Kawanan kerbau rawa dengan bangau di atasnya turut mewarnai perjalanan kami. Seringkali kami berpapasan dengan speed lain. Jika speed tidak melambat, maka siap-siap untuk terguncang dan kecipratan gelombang sungai yang pecah akibat hantaman speed.

Setelah 2 jam perjalanan, speed kami melalui sungai yang lebar. Sekitar 50 hingga 100 meter. Kedua sisi sungai dipenuhi pohon-pohon nipah. Speed kami tak terlalu berguncang saat berpapasan dengan speed lain, namun kami harus melaju meliuk-liuk untuk menghindari tanaman eceng gondok dan batang-batang pohon yang mengapung di tengah sungai.

Tak banyak lagi kampung yang kami lewati. Tak lama, tibalah kami di laut. Untuk menuju Kuala Dua Belas, kami harus menyusuri sungai, melewati laut menyentuh selat Bangka, lantas masuk lagi ke sungai. Kali ini burung puntul (bangau berparuh kuning) yang kami temui lebih banyak. Sebagian terbang menghiasi langit, sebagian lagi bertengger di ranting-ranting bakau.

Tak jauh dari muara, tibalah kami di Kuala Dua Belas. Kami langsung menuju rumah pak Burhan, kades Kuala Dua Belas yang lama dan disambut  Jeri, anak lelakinya yang langsung meminta istrinya untuk membuatkan kopi.


"Sudah makan siang?" tanya Jeri yang siang itu menyambut kami di teras rumah, "Kami baru panen udang tadi. Kita makan siang dengan udang ya." 
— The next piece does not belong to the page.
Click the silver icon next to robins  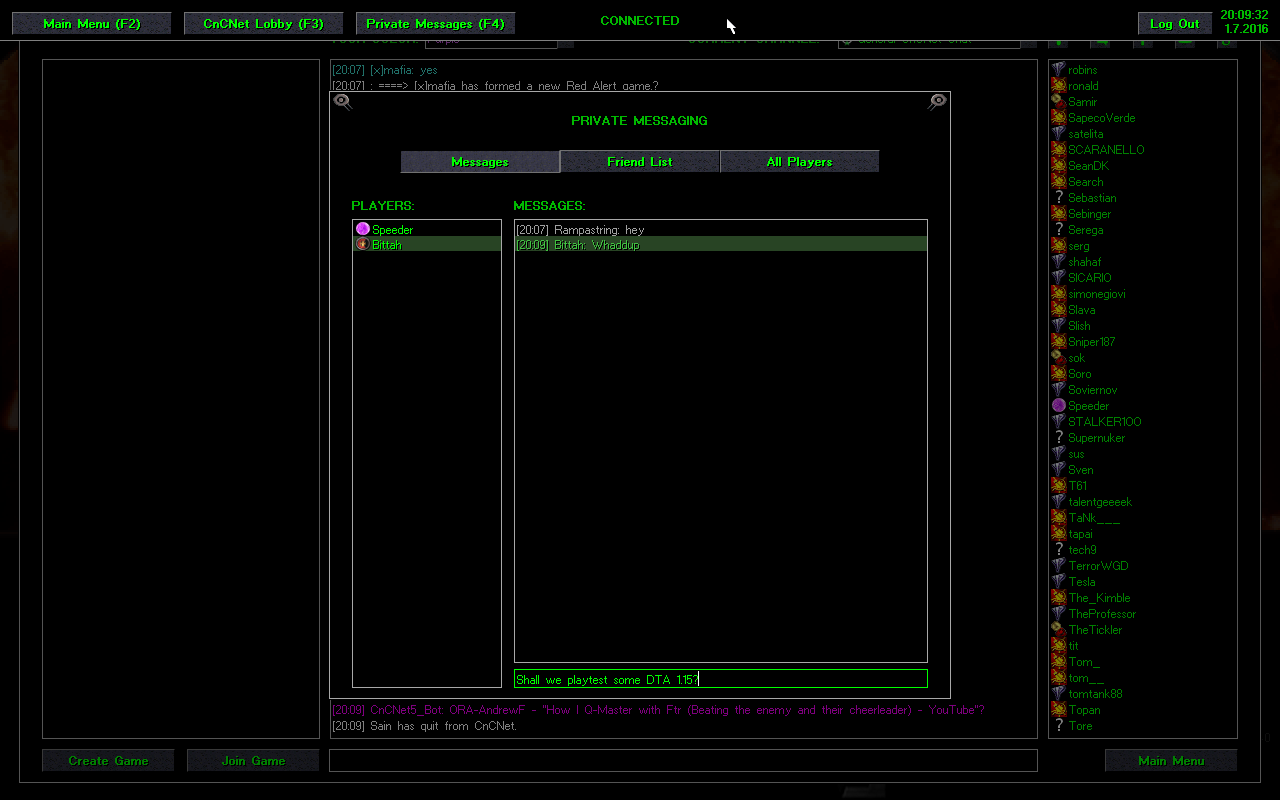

Begitulah keramahan perkampungan pantai timur sumatera yang kali pertama saya temui.

Maka siang ini, kami makan dengan udang yang baru saja dipanen diiringi paduan suara burung walet: suara burung walet sebenarnya dan rekaman suara burung yang diputar untuk memancing walet-walet itu.